They are like Amway etc....you have to be a distributor to sell them. So go to their website, just google them and find a local feed mill or distributor that sells them. We have a couple of places here that keep them for the horse folks. Vicki


----------



## Golden_Seal (Sep 14, 2011)

Sorry to go a little off topic but I was wondering what determines that you need to give selenium so frequently? Like what is a sign for you that they need a booster?


----------



## buckrun (Mar 7, 2008)

Angie- flaxseed is great but seemingly expensive if you have many animals to supplement.
Pumpkin seed and any squash family things also have high levels. But very pricey as they are handled mostly as human food. Another thing to consider is that if oral selenium was adequate they would be just fine with mineral mix containing a good level. 


> How do you get these Diamond V products?


There are several companies making an end product with the Diamond V XP DFM that has the microbial and enzyme supplements. Fast Track is such a product- Hoeggers has one too and many others have bought a bag of the concentrate and mixed with extenders- baking soda and more yeast and then sell it under private label in small amts. I always wanted the 50 pound bag to treat the whole herd with tablespoon top dress on the milk stand and not pay for someone to profit off the original product but there are alternatives out there.

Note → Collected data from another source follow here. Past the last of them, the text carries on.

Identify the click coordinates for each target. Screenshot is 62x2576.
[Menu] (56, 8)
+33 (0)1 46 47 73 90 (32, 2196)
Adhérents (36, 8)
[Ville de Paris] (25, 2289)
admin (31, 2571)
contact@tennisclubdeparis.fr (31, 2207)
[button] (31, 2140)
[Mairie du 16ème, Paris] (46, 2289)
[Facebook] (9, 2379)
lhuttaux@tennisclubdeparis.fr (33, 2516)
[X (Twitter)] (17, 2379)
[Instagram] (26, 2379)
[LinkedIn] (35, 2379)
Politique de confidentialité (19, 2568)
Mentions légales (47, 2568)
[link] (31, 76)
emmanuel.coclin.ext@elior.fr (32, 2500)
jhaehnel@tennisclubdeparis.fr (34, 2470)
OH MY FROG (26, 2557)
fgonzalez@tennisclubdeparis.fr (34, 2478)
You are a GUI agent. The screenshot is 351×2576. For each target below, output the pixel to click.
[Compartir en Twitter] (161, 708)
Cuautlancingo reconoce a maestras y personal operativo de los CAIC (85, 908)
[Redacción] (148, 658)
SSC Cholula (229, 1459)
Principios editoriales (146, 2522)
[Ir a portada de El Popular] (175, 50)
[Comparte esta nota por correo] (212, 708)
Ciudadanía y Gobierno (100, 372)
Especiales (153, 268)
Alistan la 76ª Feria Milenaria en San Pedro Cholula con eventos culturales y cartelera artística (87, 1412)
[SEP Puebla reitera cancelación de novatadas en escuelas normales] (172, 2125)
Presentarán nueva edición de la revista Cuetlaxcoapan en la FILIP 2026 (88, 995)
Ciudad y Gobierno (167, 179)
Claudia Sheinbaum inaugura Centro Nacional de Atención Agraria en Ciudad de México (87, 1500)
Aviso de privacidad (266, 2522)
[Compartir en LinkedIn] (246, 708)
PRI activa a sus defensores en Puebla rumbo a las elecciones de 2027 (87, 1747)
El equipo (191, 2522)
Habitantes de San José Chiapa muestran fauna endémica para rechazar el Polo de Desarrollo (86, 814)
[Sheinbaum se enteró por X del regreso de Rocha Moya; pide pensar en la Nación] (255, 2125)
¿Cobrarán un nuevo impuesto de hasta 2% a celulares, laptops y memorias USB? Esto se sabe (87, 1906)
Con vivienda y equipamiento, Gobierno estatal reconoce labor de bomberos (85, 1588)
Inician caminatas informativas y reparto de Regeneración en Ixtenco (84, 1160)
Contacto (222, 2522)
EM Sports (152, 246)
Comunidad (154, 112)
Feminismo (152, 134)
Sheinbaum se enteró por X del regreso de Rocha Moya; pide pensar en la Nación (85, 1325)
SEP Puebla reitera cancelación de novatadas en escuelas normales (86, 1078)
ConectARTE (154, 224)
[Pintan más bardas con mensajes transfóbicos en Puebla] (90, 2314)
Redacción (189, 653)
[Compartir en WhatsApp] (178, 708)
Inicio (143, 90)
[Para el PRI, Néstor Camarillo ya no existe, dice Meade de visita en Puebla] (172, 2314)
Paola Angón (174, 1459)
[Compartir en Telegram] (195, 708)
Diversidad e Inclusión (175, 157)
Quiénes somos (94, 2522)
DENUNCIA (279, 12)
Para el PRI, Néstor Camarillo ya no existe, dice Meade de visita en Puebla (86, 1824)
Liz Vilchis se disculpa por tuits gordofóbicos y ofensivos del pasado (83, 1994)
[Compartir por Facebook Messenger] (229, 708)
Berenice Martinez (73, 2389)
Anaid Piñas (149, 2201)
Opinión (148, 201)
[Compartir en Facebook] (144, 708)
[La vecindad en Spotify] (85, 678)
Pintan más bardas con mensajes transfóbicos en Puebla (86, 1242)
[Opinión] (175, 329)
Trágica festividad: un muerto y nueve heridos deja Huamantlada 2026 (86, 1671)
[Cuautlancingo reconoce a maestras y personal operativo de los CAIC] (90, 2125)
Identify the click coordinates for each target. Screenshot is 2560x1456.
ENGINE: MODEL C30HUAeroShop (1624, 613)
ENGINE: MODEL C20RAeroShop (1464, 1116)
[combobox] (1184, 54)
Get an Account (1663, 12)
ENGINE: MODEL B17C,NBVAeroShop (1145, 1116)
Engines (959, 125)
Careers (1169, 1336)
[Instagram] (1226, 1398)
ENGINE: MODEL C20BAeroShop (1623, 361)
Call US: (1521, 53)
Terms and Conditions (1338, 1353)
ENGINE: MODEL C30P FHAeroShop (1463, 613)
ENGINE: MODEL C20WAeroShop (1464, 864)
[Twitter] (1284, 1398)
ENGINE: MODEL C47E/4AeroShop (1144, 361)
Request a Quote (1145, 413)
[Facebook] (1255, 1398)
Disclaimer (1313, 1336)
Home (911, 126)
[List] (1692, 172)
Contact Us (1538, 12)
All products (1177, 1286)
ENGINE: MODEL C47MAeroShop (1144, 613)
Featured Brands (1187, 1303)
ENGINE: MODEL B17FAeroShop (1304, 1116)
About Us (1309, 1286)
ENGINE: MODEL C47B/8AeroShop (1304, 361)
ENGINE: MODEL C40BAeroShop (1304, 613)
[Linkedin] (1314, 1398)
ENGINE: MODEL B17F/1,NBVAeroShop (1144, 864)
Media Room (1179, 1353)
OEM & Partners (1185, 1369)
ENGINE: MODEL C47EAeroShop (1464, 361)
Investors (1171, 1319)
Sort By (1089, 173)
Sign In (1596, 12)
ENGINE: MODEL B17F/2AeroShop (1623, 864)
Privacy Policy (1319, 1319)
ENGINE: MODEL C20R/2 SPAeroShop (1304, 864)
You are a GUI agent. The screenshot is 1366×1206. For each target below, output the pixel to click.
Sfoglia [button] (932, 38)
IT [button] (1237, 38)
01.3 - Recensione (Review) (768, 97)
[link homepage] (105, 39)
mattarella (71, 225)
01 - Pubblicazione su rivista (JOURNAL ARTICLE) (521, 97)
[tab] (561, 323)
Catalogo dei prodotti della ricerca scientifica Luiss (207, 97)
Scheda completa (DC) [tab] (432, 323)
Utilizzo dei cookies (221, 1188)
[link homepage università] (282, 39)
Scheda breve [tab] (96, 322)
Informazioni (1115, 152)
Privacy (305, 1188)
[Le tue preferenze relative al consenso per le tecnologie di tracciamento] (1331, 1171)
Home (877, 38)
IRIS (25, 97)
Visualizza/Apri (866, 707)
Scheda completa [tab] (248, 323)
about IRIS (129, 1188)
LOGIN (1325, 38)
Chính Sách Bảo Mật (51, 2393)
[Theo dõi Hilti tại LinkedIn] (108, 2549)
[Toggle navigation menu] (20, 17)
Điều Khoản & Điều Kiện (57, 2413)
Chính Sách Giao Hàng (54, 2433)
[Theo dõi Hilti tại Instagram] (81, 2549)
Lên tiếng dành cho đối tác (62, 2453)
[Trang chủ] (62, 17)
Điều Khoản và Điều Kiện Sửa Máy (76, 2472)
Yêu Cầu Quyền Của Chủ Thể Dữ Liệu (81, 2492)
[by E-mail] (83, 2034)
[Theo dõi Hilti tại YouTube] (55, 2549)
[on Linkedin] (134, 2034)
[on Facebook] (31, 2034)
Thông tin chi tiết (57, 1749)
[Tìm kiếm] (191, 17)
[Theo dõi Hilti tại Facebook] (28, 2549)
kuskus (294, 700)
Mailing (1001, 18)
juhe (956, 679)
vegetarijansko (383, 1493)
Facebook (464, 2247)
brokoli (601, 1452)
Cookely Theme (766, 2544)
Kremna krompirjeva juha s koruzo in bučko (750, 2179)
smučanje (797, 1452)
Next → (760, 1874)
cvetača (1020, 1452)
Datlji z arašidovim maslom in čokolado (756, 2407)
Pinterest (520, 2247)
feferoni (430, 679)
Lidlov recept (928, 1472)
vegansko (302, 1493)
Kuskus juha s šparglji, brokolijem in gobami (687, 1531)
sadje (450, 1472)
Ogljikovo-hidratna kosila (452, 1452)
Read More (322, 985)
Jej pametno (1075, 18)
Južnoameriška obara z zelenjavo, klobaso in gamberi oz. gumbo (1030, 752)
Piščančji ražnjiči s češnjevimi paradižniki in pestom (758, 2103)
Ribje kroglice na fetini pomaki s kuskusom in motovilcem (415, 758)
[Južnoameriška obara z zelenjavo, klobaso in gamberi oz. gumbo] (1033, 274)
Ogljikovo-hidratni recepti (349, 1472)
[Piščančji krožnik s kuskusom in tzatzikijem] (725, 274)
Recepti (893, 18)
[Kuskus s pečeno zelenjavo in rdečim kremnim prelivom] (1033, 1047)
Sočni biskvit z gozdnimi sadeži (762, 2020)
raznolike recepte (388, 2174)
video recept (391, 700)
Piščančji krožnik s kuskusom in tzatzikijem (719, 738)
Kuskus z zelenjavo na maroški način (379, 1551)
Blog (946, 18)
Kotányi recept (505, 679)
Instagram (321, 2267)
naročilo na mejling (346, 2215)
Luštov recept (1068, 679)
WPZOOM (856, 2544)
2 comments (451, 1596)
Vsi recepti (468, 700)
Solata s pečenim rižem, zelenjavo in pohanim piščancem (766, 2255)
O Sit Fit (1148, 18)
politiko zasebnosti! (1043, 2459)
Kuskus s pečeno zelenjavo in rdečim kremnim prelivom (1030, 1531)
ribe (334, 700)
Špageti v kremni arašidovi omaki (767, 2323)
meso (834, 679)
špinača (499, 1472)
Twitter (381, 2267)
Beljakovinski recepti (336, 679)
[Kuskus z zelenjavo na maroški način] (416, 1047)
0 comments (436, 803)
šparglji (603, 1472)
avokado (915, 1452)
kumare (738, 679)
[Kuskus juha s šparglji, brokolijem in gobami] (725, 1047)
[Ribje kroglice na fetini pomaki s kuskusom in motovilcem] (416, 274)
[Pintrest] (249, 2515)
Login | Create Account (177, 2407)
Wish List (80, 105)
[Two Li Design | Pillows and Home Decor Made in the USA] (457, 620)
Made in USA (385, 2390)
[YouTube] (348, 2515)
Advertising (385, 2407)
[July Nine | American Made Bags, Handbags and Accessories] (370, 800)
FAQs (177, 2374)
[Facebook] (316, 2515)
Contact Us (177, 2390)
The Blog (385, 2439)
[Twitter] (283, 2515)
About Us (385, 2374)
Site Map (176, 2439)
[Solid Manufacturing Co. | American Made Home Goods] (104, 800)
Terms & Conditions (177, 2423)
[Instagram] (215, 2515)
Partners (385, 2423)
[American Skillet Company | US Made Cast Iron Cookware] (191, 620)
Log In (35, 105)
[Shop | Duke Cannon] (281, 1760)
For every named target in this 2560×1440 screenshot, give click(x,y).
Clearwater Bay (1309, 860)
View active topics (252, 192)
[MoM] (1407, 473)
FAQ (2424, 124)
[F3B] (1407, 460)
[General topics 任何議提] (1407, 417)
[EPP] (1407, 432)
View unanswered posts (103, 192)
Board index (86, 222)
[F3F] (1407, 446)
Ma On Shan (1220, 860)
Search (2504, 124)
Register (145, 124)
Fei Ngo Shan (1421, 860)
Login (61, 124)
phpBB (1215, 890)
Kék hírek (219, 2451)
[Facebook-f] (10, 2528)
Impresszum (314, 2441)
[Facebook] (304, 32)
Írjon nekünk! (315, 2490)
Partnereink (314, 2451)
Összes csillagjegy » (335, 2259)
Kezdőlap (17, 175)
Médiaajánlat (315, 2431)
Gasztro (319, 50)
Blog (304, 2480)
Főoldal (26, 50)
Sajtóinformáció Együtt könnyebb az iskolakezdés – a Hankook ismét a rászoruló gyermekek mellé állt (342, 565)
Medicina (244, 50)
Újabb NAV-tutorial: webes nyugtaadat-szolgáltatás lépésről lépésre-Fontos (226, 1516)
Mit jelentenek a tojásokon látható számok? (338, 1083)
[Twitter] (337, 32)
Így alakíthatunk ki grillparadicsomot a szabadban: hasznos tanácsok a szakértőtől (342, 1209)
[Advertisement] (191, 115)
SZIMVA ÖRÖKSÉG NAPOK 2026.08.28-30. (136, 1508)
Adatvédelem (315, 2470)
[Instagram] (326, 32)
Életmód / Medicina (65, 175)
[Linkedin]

I was told by my regional Diamond V rep that there are only 2 companies producing a product like this which is generally considered a feed additive which is why it is not readily available to the general feed buying public. Most rations will have it included because it helps digestion of an otherwise disturbing product. So if you look around under Rumen enhancer or digestive enhancement for ruminants etc you will find other products in smaller amts. 
Highway robbery on the prices but worth it if you have no way to get the bulk. I need to set myself up as a distributor  
Lee


----------



## swgoats (May 21, 2010)

I was reading about the health benefits for humans of the original product. They have a version for human consumption and the mark up in insane, but maybe understandable considering the hoops they have to jump through. I noticed people are repackaging and selling smaller bags on ebay, still with quite a mark up. I wonder how much a distributor needs to buy. Could we form a group to chip in and order?


----------



## swgoats (May 21, 2010)

I found this distributor of the original yeast product - http://www.duboisdistributors.com/catalog.asp?prodid=547748&showprevnext=1

The price still seems inflated from what I've heard mentioned on different websites. Shipping here would be $35. I wonder if they would order the selenium product?


----------



## NubianSoaps.com (Oct 26, 2007)

Angie, look further, we have local feed stores carrying it and we are in nowhere Texas...also Producers Coop in Bryan Texas carries it....I know if you simply contacted them through their website you could find a local source...especially at mills who use it in their custom mixes. Just google.com them. Vicki


----------



## swgoats (May 21, 2010)

I emailed them. I couldn't find a list of distributors on the webpage. I know Big V feed mill uses them cause I used to feed a horse feed with it in it. The price of the feed just got too rich for me last winter. It had zinpro minerals and diamond V yeast, so for a sweet feed it was pretty good. I just don't think those mixes ever put enough of the good stuff. They are too conservative. Well for one thing I don't feed alot of concentrate. I'd like to have more control over what is in each cup of ration...


----------



## tlcnubians (Jan 21, 2011)

Angie - you can talk to Robert Barrett at Producer's here in Bryan/College Station. He's their resident nutritionist. The phone number is (979) 778-6000.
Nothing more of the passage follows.